Simon Warburton | 19 July 2013

Battersea Power Station was the dramatic backdrop to the Royal Academy of Engineering Awards in London

Battersea Power Station was the dramatic backdrop to the Royal Academy of Engineering Awards in London

Wednesday (17 July) this week saw the Royal Academy of Engineering Awards Dinner in London, but not at just any old venue.

The esteemed Academy held its bash at London's iconic Battersea Power Station and Bosch kindly invited me along.

Knights of the realm were in large supply as was Princess Anne and the Chancellor of the Exchequer, George Osborne, who gave a much wittier speech than his public persona would suggest.

I used to live nearish to Battersea Power Station for many years and lost count of the times such and such a rescue plan was mooted for this - now decommissioned - enormous building.

Well, it seems finally that concrete moves are afoot to rebuild the station - complete with an eye-watering 3,500 flats - but retain the instantly-recogniseable four towers that adorn each corner.

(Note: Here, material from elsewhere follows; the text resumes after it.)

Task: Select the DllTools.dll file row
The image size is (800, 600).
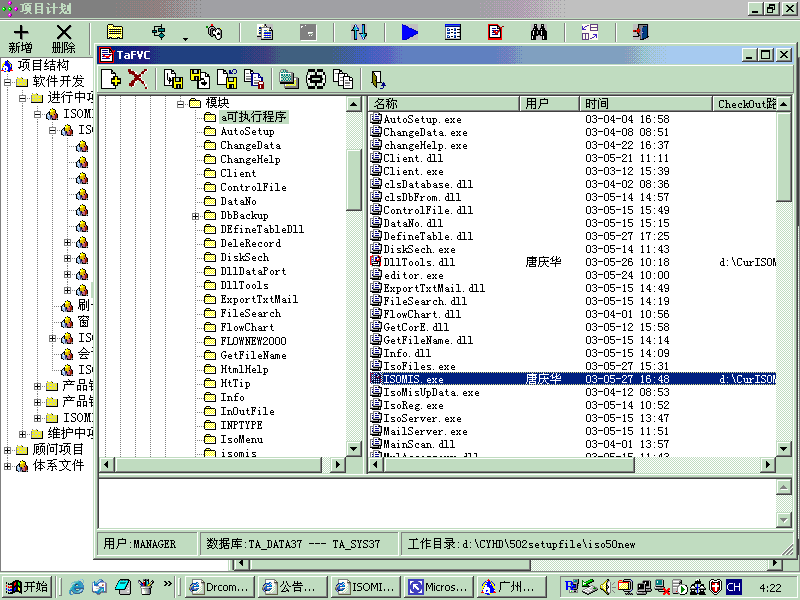Action: (418, 262)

Regeneration and infrastructure projects were quite a theme on the night - possibly one of the warmest I have ever spent in London - the UK is undergoing something of a heatwave at the moment - and indeed plans are being made to even extend an underground line to Battersea - if and when - the project is finished.

And as a by the by, one award recipient mused how in the arts world, people could reel off writers, musicians, poets, etc, but that when it came to engineering, the opposite was almost true.

Maybe in UK engineering folklore, Isambard Kingdom Brunel, for his railway revolution and Alec Issigonis, with the Mini, spring to mind, but few in the wider world outside manufacturing could easily identify many more.

How do we put engineering back at the heart of what people in the UK want to do as a career? Not an easy one.